3.5. Modèle de Mémoire à Traces Multiples

Le modèle de Mémoire à Traces Multiples (i.e., Multiple Trace Memory, MTM, Ans, Carbonnel & Valdois, 1998 ;Juphard, Carbonnel, Ans & Valdois, 2006) reprend l’architecture de base du réseau PDP sauf qu’il s’avère capable de traiter des mots polysyllabiques français. Cependant, le MTM ne défend pas une seule et unique procédure de traitement et s’oppose aux modèles à deux voies en ce sens qu’il prône l’existence d’une seule voie composée de deux procédures, l’une globale et l’autre analytique (Figure 10). Toutefois, ces deux procédures ne fonctionnent pas en parallèle, mais de manière sérielle et ne reposent pas sur l’utilisation des règles CGP (seules les connaissances des lettres avaient été implémentées). La procédure analytique est toujours précédée par la procédure globale, n’intervenant alors que lorsque la première échoue. Comme dans les modèles PDP, ces deux procédures ne font pas de distinction en fonction du type d’items à traiter (i.e., mot ou pseudomot) mais reposent sur une fenêtre visuo-attentionnelle orthographique différente. En d’autres termes, les traitements globaux sont effectués sur la partie non ambiguë la plus large possible de l’item alors que les traitements analytiques vont comparer séquentiellement les syllabes voire même les graphèmes jusqu’à ce que la prononciation soit rendue possible. Tout ce système s’appuie sur cette complémentarité successive temporelle de deux procédures dont l’efficacité rend compte à des excellentes performances du réseau. En lecture de mots mono- et bisyllabiques, 97.52% sont lus globalement et 2.48% analytiquement alors que 77.35% sont lus analytiquement et 22.65% globalement lorsqu’il s’agit de pseudomots.

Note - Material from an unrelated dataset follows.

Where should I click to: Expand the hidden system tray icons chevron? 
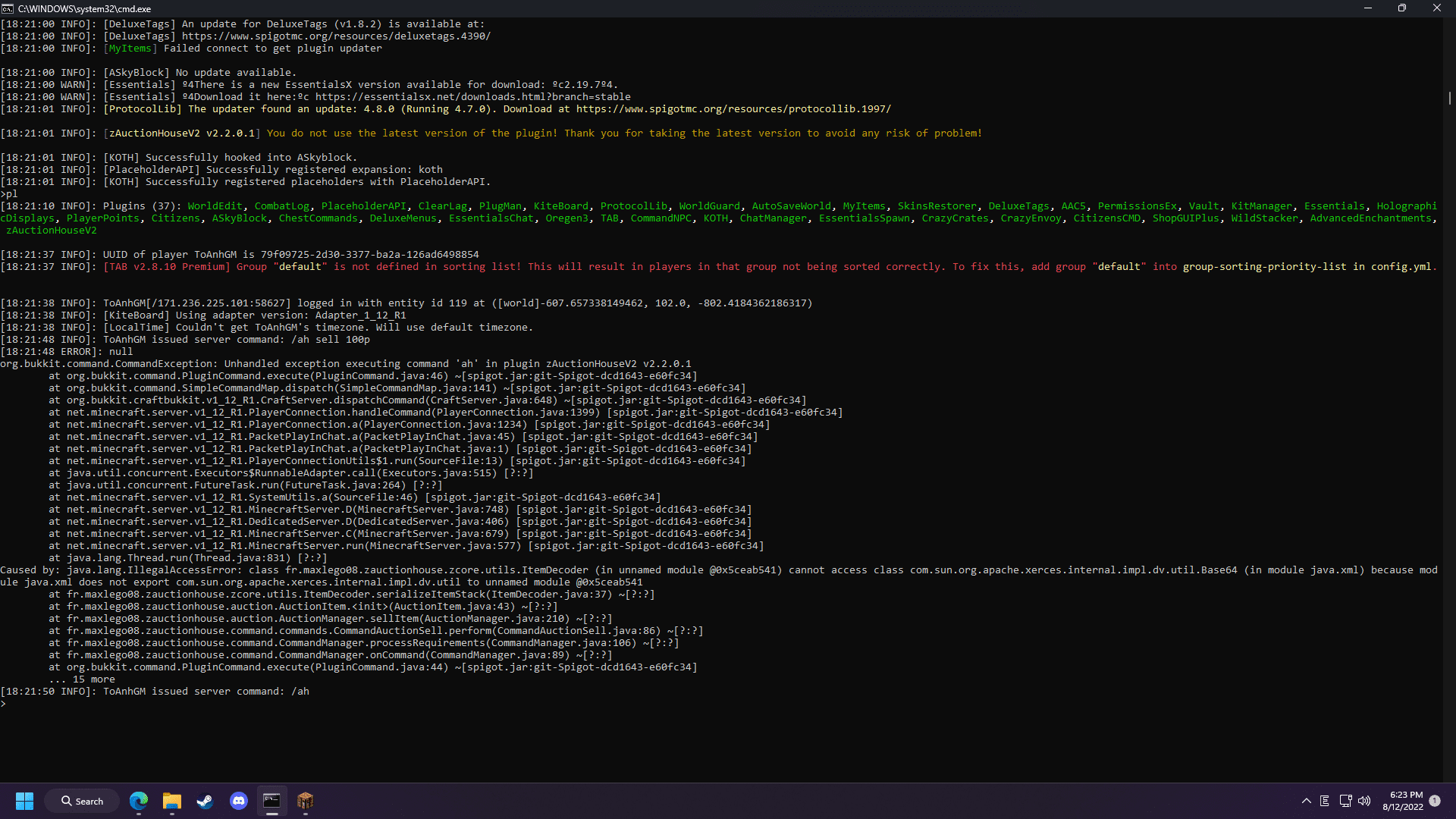pos(1306,801)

Les résultats produits par le modèle ont été confortés et enrichis par les travaux de Juphard et al. (2006). Ces auteurs ont montré que les mots de deux syllabes étaient traités plus rapidement que les mots de trois syllabes, ces derniers étant eux-mêmes traités plus rapidement que les mots de quatre syllabes. En prononciation, les pseudomots engendraient des temps de réponse plus longs que les mots. Ce dernier résultat est expliqué par le fait que dans le cas des pseudomots, la procédure analytique s’applique et est donc temporellement plus tardive. Mais cet effet disparaît en décision lexicale, en conformité avec les prédictions du MTM qui ne différencie pas les deux catégories d’items pour, finalement, les traiter par une procédure globale. Une extension possible du comportement du MTM est de stipuler que l’activation de la procédure globale va avoir lieu pour les items fréquents tandis que la procédure analytique va se déclencher pour les items peu fréquents (effet de longueur de mot) (pour des résultats en accord avec les simulations de Ans et al., 1998 ou Juphard et al., 2006, voir Ferrand, 2000 ; partiellement les observations de Ferrand & New, 2003 ; Weekes, 1997).

Figure 10. Architecture du modèle de lecture MTM, adapté de Ans et al. (1998).